На белую ткань запрыгнул кузнечик, и девушка тихонько рассмеялась, перестала петь. Изумрудная капля на белом полотне, почти такая же пронзительно-яркая, как кровь на снегу. Девушка сидела неподвижно, точно боялась спугнуть, она мурлыкала себе под нос какую-то песенку, весёлую и задорную, из тех, при первых звуках которых ноги сами пускаются в пляс.
Он не видел её лица, но от неё было тепло. Находиться рядом с ней было почти так же приятно, как возле огня, когда за окном бушует метель.
Странное чувство.
Жрицам полагалось быть бесстрастными, лишёнными любых эмоций, тщательно выхолощенными и холодными. Когда они медленно ступали, за ними всегда оставался шлейф холода и, кажется, даже сам воздух становился мёртвым. Уж кто-кто, а Такенага знал это очень хорошо. Недаром их деревня была рядом с храмом Великой Матери.
Он попробовал взять себя в руки, отвернуться от девушки или хотя бы закрыть глаза, но не мог.
Ноги, эти проклятые обнажённые ноги! Белоснежное одеяние. И тихий смех. Ну как можно добровольно отказаться от этого зрелища?!
Интересно, а если он покажется ей, как она отреагирует? Удивится, но позволит с ней заговорить? Позовёт охрану (где-то здесь обязательно должна быть охрана, жрицы никогда не ходят одни)? Или сбежит?
Не в его правилах играть с судьбой. Он не ринется сейчас через кусты, чтобы проверить. Нет. Сначала надо всё тщательно взвесить и обдумать. Прикинуть, стоит ли рисковать головой ради пары фраз, а уж потом... Но почему он уже сделал первый шаг в её сторону?
- Эй, Такенага, долго ты ещё там?
Голос Юки заставил Такенагу замереть и подобраться, точно его поймали за чем-то плохим, а девушка вздрогнула, как пугливый зверёк, вскочила на ноги и принялась озираться по сторонам. Такенага хорошо спрятался: за ивовыми ветвями его было не разглядеть, поэтому девушка его не заметила. Она подобрала длинный подол платья и метнулась прочь, только ветки тихо прошелестели, когда она их задела. Такенага проводил её с сожалением и с трудом подавил желание побежать следом, остановить, попросить назвать своё имя. Это было бы глупостью, но тогда ему казалось, что нет ничего важнее, чем узнать, как её зовут.

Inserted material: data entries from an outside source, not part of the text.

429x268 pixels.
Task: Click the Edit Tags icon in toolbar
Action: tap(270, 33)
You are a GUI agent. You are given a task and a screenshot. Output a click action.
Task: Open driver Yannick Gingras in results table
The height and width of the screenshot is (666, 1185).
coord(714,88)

Когда на берегу появился Юки, Такенага с трудом удержался, чтобы не выкрикнуть какое-нибудь обидное оскорбление. Он был зол и хотел выместить его на виновнике, но всё же нашёл в себе силы промолчать. Юки всегда ходил по лесу почти бесшумно, но по сравнению с лёгкой поступью девушки шаги друга показались Такенаге громким топотом. Молодой человек поморщился и вышел на берег. Пока он слушал пение жрицы, одна закатанная до колен штанина спустилась и теперь промокла. Порез неприятно ныл. Такенага наклонился и привычным движением оторвал присосавшуюся к правой икре пиявку. Чёрное тельце с плеском упало в воду, во все стороны пошли круги, а Такенага снова вспомнил свои мысли и то наваждение, под которое подпал, услышав песню.
Придёт ли она сюда снова?
- А, вот ты где! – обрадовался Юки. Он стоял рядом с Такенагой и так радостно улыбался, будто они расставались не на пару часов, а на несколько лет. – А мы с Мачико тебя потеряли. Мы уже закончили, а тебе ещё много осталось?

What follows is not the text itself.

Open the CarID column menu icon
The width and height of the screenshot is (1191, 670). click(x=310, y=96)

Такенага машинально бросил взгляд через плечо: в корзине было всего несколько пучков веток. Тут не то что на целую, на половину корзины не хватит.
- Сегодня не мой день. – Он хмыкнул и развёл руки в стороны. – Так что мне ещё долго. Вы идите, а я тут ещё немного поработаю.

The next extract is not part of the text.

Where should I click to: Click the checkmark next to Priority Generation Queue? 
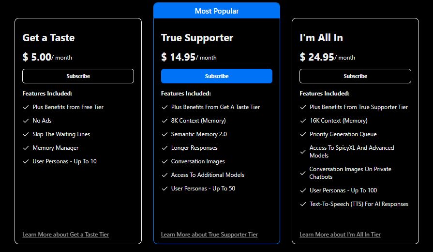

Юки с готовностью кивнул и побежал искать Мачико. А Такенага подошёл к тому месту, где сидела девушка, – ни травинки не примято – и бросил тоскливый взгляд в сторону храма. Где-то там она скрылась, испуганная. Вот бы ещё хоть раз услышать её голос...
***
- Опять к ней ходил? – спросил Юки, нарочно выделив сочетание «к ней».
Такенага смутился и опустил голову. Он ничего не ответил, промолчал, как делал всегда, когда испытывал неловкость. Другой бы на его месте мог вспылить, потребовать не вмешиваться, но Такенага предпочитал держать эмоции при себе. Да и кто будет ссориться с лучшими друзьями только потому, что они слишком любопытны?
Уже прошло около недели с его встречи с таинственной жрицей, и каждый день с течение всей недели он ходил к реке. А вдруг она там снова появится? Показалась уже на второй день, сначала была очень настороженна – почувствуй она, что не одна, сразу бы сбежала, – а потом успокоилась и снова завела свои песни как ни в чём не бывало.
Ему нравился контраст: девушка излучала свет, но пела пронизанные грустью песни.
На реку Такенага ходил исключительно ради дела. А возможность слушать её песни была лишь приятным дополнением. Но ему не повезло с друзьями: Юки и Мачико всегда были слишком любопытны. Заметив, что Такенага зачастил к реке – раньше-то он туда раз в месяц ходил, а тут уже несколько дней там пропадает, – они выследили его, чудом не спугнули певунью, а потом начали надоедать Такенагесоветами. Словно он был глупцом, которого надо образумить.
Уж у кого в их деревне и была светлая голова, так это у него.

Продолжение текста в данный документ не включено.